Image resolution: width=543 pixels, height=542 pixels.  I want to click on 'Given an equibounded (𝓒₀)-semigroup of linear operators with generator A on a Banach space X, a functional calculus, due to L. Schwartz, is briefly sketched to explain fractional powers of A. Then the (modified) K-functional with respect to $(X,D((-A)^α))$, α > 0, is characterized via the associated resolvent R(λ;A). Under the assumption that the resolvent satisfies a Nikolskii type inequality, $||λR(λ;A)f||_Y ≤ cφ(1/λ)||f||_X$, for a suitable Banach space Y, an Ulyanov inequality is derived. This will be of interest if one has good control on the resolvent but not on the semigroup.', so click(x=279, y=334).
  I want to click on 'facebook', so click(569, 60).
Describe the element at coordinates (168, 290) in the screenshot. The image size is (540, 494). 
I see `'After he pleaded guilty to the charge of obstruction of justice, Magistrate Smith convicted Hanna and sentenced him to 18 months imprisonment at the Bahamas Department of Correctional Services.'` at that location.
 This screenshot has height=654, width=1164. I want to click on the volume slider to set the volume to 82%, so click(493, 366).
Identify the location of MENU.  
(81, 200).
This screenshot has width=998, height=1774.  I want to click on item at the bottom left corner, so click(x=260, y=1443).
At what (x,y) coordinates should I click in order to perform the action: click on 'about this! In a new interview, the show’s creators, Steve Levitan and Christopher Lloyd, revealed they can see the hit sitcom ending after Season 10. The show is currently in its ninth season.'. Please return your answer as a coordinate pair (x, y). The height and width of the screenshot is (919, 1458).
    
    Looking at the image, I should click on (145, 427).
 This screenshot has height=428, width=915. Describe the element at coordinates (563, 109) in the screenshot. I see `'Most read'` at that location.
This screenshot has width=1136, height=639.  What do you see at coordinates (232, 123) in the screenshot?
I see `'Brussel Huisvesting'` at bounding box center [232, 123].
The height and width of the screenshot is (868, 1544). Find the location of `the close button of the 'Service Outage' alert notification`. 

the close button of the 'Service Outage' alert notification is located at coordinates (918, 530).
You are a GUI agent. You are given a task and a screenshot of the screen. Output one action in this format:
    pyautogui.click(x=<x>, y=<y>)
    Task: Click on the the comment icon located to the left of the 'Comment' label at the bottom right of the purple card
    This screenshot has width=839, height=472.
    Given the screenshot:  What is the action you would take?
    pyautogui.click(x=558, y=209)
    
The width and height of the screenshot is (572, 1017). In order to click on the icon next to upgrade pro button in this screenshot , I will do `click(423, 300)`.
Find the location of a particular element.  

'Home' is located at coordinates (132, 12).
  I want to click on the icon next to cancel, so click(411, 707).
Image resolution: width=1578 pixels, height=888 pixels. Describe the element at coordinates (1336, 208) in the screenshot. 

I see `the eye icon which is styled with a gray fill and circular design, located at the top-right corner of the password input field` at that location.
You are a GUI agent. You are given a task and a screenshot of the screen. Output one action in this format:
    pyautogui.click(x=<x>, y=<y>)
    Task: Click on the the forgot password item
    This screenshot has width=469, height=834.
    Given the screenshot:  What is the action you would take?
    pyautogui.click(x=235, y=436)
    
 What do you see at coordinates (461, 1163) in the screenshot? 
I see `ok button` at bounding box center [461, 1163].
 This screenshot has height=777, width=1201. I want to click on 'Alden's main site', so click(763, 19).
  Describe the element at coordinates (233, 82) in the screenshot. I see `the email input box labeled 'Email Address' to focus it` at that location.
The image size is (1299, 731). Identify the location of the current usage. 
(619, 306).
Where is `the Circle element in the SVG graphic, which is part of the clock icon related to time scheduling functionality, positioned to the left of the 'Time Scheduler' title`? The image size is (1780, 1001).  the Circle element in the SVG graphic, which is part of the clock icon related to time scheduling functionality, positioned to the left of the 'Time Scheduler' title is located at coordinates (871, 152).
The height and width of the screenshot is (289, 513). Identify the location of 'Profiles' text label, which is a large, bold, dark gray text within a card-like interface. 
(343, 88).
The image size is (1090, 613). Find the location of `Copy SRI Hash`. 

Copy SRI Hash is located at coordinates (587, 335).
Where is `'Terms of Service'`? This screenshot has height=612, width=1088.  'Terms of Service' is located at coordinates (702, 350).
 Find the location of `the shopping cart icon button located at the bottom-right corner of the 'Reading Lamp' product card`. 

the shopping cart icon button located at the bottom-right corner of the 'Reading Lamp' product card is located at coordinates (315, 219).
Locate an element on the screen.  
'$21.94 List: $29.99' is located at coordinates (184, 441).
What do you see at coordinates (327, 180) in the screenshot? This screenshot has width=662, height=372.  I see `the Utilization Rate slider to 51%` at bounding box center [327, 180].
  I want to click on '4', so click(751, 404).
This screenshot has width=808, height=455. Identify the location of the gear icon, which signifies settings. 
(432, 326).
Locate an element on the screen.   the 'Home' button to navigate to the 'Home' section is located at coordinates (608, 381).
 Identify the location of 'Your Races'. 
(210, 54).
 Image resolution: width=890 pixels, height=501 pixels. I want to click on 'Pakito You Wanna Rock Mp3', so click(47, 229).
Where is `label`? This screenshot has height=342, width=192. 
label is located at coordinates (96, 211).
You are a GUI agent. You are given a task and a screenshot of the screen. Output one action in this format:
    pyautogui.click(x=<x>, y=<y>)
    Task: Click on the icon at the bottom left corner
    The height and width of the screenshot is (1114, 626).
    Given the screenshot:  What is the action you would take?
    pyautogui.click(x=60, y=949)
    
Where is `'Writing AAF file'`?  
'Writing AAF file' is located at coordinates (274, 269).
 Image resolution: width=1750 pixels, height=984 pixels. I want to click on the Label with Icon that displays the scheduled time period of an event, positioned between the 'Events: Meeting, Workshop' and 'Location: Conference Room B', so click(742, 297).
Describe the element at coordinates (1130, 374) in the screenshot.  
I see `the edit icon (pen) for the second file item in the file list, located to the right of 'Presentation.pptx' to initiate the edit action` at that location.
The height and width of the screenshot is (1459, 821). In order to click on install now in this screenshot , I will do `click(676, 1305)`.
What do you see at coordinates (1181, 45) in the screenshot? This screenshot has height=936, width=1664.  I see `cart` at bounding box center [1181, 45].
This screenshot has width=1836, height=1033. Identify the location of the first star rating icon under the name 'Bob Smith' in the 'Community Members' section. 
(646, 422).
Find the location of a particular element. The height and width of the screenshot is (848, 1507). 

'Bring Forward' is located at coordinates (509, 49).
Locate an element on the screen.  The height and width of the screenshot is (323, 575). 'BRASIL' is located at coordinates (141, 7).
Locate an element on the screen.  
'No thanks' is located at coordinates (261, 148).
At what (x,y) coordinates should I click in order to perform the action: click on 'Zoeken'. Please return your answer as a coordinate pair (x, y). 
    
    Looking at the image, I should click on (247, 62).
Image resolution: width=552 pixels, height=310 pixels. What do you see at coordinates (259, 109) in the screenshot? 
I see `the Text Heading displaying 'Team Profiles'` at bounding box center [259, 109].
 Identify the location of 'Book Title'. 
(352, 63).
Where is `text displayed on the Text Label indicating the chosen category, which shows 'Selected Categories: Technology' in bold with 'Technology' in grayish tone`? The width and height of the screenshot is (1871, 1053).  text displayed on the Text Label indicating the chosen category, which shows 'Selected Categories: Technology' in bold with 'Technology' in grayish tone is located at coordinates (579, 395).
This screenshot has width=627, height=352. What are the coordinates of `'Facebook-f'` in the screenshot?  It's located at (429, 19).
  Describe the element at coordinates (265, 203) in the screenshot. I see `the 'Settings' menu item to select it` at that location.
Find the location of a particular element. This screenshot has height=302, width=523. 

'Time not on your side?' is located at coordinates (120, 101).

● ● ● ● ● ● ●

Instruction: Copy all of the material above word for word, without changing anything.

Exercise result:
Image resolution: width=543 pixels, height=542 pixels.  I want to click on 'Given an equibounded (𝓒₀)-semigroup of linear operators with generator A on a Banach space X, a functional calculus, due to L. Schwartz, is briefly sketched to explain fractional powers of A. Then the (modified) K-functional with respect to $(X,D((-A)^α))$, α > 0, is characterized via the associated resolvent R(λ;A). Under the assumption that the resolvent satisfies a Nikolskii type inequality, $||λR(λ;A)f||_Y ≤ cφ(1/λ)||f||_X$, for a suitable Banach space Y, an Ulyanov inequality is derived. This will be of interest if one has good control on the resolvent but not on the semigroup.', so click(x=279, y=334).
  I want to click on 'facebook', so click(569, 60).
Describe the element at coordinates (168, 290) in the screenshot. The image size is (540, 494). 
I see `'After he pleaded guilty to the charge of obstruction of justice, Magistrate Smith convicted Hanna and sentenced him to 18 months imprisonment at the Bahamas Department of Correctional Services.'` at that location.
 This screenshot has height=654, width=1164. I want to click on the volume slider to set the volume to 82%, so click(493, 366).
Identify the location of MENU.  
(81, 200).
This screenshot has width=998, height=1774.  I want to click on item at the bottom left corner, so click(x=260, y=1443).
At what (x,y) coordinates should I click in order to perform the action: click on 'about this! In a new interview, the show’s creators, Steve Levitan and Christopher Lloyd, revealed they can see the hit sitcom ending after Season 10. The show is currently in its ninth season.'. Please return your answer as a coordinate pair (x, y). The height and width of the screenshot is (919, 1458).
    
    Looking at the image, I should click on (145, 427).
 This screenshot has height=428, width=915. Describe the element at coordinates (563, 109) in the screenshot. I see `'Most read'` at that location.
This screenshot has width=1136, height=639.  What do you see at coordinates (232, 123) in the screenshot?
I see `'Brussel Huisvesting'` at bounding box center [232, 123].
The height and width of the screenshot is (868, 1544). Find the location of `the close button of the 'Service Outage' alert notification`. 

the close button of the 'Service Outage' alert notification is located at coordinates (918, 530).
You are a GUI agent. You are given a task and a screenshot of the screen. Output one action in this format:
    pyautogui.click(x=<x>, y=<y>)
    Task: Click on the the comment icon located to the left of the 'Comment' label at the bottom right of the purple card
    This screenshot has width=839, height=472.
    Given the screenshot:  What is the action you would take?
    pyautogui.click(x=558, y=209)
    
The width and height of the screenshot is (572, 1017). In order to click on the icon next to upgrade pro button in this screenshot , I will do `click(423, 300)`.
Find the location of a particular element.  

'Home' is located at coordinates (132, 12).
  I want to click on the icon next to cancel, so click(411, 707).
Image resolution: width=1578 pixels, height=888 pixels. Describe the element at coordinates (1336, 208) in the screenshot. 

I see `the eye icon which is styled with a gray fill and circular design, located at the top-right corner of the password input field` at that location.
You are a GUI agent. You are given a task and a screenshot of the screen. Output one action in this format:
    pyautogui.click(x=<x>, y=<y>)
    Task: Click on the the forgot password item
    This screenshot has width=469, height=834.
    Given the screenshot:  What is the action you would take?
    pyautogui.click(x=235, y=436)
    
 What do you see at coordinates (461, 1163) in the screenshot? 
I see `ok button` at bounding box center [461, 1163].
 This screenshot has height=777, width=1201. I want to click on 'Alden's main site', so click(763, 19).
  Describe the element at coordinates (233, 82) in the screenshot. I see `the email input box labeled 'Email Address' to focus it` at that location.
The image size is (1299, 731). Identify the location of the current usage. 
(619, 306).
Where is `the Circle element in the SVG graphic, which is part of the clock icon related to time scheduling functionality, positioned to the left of the 'Time Scheduler' title`? The image size is (1780, 1001).  the Circle element in the SVG graphic, which is part of the clock icon related to time scheduling functionality, positioned to the left of the 'Time Scheduler' title is located at coordinates (871, 152).
The height and width of the screenshot is (289, 513). Identify the location of 'Profiles' text label, which is a large, bold, dark gray text within a card-like interface. 
(343, 88).
The image size is (1090, 613). Find the location of `Copy SRI Hash`. 

Copy SRI Hash is located at coordinates (587, 335).
Where is `'Terms of Service'`? This screenshot has height=612, width=1088.  'Terms of Service' is located at coordinates (702, 350).
 Find the location of `the shopping cart icon button located at the bottom-right corner of the 'Reading Lamp' product card`. 

the shopping cart icon button located at the bottom-right corner of the 'Reading Lamp' product card is located at coordinates (315, 219).
Locate an element on the screen.  
'$21.94 List: $29.99' is located at coordinates (184, 441).
What do you see at coordinates (327, 180) in the screenshot? This screenshot has width=662, height=372.  I see `the Utilization Rate slider to 51%` at bounding box center [327, 180].
  I want to click on '4', so click(751, 404).
This screenshot has width=808, height=455. Identify the location of the gear icon, which signifies settings. 
(432, 326).
Locate an element on the screen.   the 'Home' button to navigate to the 'Home' section is located at coordinates (608, 381).
 Identify the location of 'Your Races'. 
(210, 54).
 Image resolution: width=890 pixels, height=501 pixels. I want to click on 'Pakito You Wanna Rock Mp3', so click(47, 229).
Where is `label`? This screenshot has height=342, width=192. 
label is located at coordinates (96, 211).
You are a GUI agent. You are given a task and a screenshot of the screen. Output one action in this format:
    pyautogui.click(x=<x>, y=<y>)
    Task: Click on the icon at the bottom left corner
    The height and width of the screenshot is (1114, 626).
    Given the screenshot:  What is the action you would take?
    pyautogui.click(x=60, y=949)
    
Where is `'Writing AAF file'`?  
'Writing AAF file' is located at coordinates (274, 269).
 Image resolution: width=1750 pixels, height=984 pixels. I want to click on the Label with Icon that displays the scheduled time period of an event, positioned between the 'Events: Meeting, Workshop' and 'Location: Conference Room B', so click(742, 297).
Describe the element at coordinates (1130, 374) in the screenshot.  
I see `the edit icon (pen) for the second file item in the file list, located to the right of 'Presentation.pptx' to initiate the edit action` at that location.
The height and width of the screenshot is (1459, 821). In order to click on install now in this screenshot , I will do `click(676, 1305)`.
What do you see at coordinates (1181, 45) in the screenshot? This screenshot has height=936, width=1664.  I see `cart` at bounding box center [1181, 45].
This screenshot has width=1836, height=1033. Identify the location of the first star rating icon under the name 'Bob Smith' in the 'Community Members' section. 
(646, 422).
Find the location of a particular element. The height and width of the screenshot is (848, 1507). 

'Bring Forward' is located at coordinates (509, 49).
Locate an element on the screen.  The height and width of the screenshot is (323, 575). 'BRASIL' is located at coordinates (141, 7).
Locate an element on the screen.  
'No thanks' is located at coordinates (261, 148).
At what (x,y) coordinates should I click in order to perform the action: click on 'Zoeken'. Please return your answer as a coordinate pair (x, y). 
    
    Looking at the image, I should click on (247, 62).
Image resolution: width=552 pixels, height=310 pixels. What do you see at coordinates (259, 109) in the screenshot? 
I see `the Text Heading displaying 'Team Profiles'` at bounding box center [259, 109].
 Identify the location of 'Book Title'. 
(352, 63).
Where is `text displayed on the Text Label indicating the chosen category, which shows 'Selected Categories: Technology' in bold with 'Technology' in grayish tone`? The width and height of the screenshot is (1871, 1053).  text displayed on the Text Label indicating the chosen category, which shows 'Selected Categories: Technology' in bold with 'Technology' in grayish tone is located at coordinates (579, 395).
This screenshot has width=627, height=352. What are the coordinates of `'Facebook-f'` in the screenshot?  It's located at (429, 19).
  Describe the element at coordinates (265, 203) in the screenshot. I see `the 'Settings' menu item to select it` at that location.
Find the location of a particular element. This screenshot has height=302, width=523. 

'Time not on your side?' is located at coordinates (120, 101).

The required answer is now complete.